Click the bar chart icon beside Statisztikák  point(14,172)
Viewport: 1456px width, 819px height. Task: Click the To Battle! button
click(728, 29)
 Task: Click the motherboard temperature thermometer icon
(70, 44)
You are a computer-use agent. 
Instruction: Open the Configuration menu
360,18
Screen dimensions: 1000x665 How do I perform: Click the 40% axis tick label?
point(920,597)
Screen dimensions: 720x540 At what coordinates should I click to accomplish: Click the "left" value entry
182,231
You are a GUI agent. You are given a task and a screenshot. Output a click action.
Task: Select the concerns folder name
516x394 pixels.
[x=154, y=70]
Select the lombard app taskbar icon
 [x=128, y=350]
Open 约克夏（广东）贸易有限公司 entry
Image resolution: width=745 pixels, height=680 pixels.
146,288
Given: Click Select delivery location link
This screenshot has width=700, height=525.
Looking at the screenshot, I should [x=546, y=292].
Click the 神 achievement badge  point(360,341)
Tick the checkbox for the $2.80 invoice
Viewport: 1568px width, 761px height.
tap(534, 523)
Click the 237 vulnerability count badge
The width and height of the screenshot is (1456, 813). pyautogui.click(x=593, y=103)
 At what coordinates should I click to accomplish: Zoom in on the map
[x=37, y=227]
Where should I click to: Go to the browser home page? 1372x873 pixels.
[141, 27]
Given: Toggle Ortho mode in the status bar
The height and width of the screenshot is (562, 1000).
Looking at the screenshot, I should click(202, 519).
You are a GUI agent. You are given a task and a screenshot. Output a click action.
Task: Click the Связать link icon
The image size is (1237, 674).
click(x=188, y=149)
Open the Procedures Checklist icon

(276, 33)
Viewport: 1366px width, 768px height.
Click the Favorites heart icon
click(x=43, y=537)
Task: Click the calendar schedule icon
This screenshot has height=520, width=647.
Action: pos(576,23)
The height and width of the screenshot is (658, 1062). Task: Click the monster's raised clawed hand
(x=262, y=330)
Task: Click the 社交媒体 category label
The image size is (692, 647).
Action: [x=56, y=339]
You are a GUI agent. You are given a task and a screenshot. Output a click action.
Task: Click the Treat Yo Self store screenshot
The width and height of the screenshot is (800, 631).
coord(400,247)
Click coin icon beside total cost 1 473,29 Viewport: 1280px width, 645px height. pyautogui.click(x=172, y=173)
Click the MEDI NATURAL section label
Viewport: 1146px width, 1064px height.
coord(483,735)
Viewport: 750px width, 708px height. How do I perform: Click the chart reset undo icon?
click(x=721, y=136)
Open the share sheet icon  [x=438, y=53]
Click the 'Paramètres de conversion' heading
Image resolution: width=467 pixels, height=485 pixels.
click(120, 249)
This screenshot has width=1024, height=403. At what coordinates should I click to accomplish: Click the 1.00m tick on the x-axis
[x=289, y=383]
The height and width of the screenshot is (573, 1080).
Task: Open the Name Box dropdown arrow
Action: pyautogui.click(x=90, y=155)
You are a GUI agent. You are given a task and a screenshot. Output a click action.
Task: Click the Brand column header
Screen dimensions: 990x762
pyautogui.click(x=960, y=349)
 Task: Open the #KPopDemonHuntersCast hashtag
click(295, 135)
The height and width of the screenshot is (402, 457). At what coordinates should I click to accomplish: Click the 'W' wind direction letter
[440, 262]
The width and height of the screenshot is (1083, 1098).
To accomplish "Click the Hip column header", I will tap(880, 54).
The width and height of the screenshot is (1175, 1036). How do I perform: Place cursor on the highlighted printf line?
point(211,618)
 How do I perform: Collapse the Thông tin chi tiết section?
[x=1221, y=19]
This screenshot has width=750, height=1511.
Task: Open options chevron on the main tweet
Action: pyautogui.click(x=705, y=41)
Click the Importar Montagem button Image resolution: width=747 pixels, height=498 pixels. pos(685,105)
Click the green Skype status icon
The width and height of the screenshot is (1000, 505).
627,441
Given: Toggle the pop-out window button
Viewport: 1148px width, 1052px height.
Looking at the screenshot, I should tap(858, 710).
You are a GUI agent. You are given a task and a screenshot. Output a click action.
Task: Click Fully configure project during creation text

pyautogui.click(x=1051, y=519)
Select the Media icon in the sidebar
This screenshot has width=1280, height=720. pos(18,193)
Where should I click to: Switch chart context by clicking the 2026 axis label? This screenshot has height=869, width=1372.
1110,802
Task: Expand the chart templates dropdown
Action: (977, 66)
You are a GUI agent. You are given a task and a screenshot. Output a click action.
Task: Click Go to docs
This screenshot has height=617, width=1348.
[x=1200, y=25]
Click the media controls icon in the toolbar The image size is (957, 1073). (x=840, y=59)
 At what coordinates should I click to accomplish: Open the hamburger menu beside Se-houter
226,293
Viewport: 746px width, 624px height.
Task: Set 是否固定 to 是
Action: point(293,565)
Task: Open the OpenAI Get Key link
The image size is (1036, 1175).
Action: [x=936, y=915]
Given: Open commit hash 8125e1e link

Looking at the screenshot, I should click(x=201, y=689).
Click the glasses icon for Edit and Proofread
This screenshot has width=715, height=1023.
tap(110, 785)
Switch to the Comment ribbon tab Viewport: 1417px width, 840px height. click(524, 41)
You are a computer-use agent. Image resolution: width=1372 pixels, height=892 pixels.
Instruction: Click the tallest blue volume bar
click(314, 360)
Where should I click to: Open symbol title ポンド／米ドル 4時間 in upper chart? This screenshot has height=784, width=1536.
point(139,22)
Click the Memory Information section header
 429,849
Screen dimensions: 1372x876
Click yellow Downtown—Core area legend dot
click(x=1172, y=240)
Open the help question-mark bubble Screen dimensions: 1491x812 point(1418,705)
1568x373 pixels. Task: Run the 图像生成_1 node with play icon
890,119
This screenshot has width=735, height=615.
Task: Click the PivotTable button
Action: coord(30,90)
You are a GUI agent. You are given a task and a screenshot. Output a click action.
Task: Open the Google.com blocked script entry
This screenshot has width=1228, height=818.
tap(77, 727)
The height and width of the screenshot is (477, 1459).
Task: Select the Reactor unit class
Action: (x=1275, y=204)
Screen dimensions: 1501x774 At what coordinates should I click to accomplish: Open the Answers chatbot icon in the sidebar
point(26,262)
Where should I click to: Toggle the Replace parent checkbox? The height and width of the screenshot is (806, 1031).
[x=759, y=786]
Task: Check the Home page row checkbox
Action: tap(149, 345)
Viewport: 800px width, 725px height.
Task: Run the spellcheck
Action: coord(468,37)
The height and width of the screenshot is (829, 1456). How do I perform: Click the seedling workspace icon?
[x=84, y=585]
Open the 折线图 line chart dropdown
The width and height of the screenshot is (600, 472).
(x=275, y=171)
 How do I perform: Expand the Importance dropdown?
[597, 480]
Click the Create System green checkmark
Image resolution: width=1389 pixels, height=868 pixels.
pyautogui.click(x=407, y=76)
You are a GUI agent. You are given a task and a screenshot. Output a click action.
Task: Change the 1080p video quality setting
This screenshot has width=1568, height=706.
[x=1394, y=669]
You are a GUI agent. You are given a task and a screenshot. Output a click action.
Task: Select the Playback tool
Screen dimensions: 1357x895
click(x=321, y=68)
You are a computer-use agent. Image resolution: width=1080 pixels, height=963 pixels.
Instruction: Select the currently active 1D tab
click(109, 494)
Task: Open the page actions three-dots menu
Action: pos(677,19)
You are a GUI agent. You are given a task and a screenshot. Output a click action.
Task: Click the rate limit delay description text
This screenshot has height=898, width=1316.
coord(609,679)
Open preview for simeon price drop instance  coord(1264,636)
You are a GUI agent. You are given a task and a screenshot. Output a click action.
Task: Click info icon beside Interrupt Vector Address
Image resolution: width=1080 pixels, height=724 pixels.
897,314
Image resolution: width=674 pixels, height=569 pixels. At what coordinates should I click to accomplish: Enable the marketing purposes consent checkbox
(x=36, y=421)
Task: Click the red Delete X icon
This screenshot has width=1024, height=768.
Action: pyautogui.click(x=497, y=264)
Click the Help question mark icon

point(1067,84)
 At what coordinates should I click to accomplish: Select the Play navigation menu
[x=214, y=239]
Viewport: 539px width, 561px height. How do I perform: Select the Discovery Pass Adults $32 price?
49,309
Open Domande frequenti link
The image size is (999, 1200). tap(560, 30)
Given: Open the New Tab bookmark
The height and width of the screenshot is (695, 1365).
--
■ Given request:
Rewrite the stretch of data from the line containing "At what coordinates should I click to accomplish: Select" through the end of the data, replacing "Open" with "Launch" and leaving everything else unchanged.

■ Exercise solution:
 At what coordinates should I click to accomplish: Select the Play navigation menu
[x=214, y=239]
Viewport: 539px width, 561px height. How do I perform: Select the Discovery Pass Adults $32 price?
49,309
Launch Domande frequenti link
The image size is (999, 1200). tap(560, 30)
Given: Launch the New Tab bookmark
The height and width of the screenshot is (695, 1365).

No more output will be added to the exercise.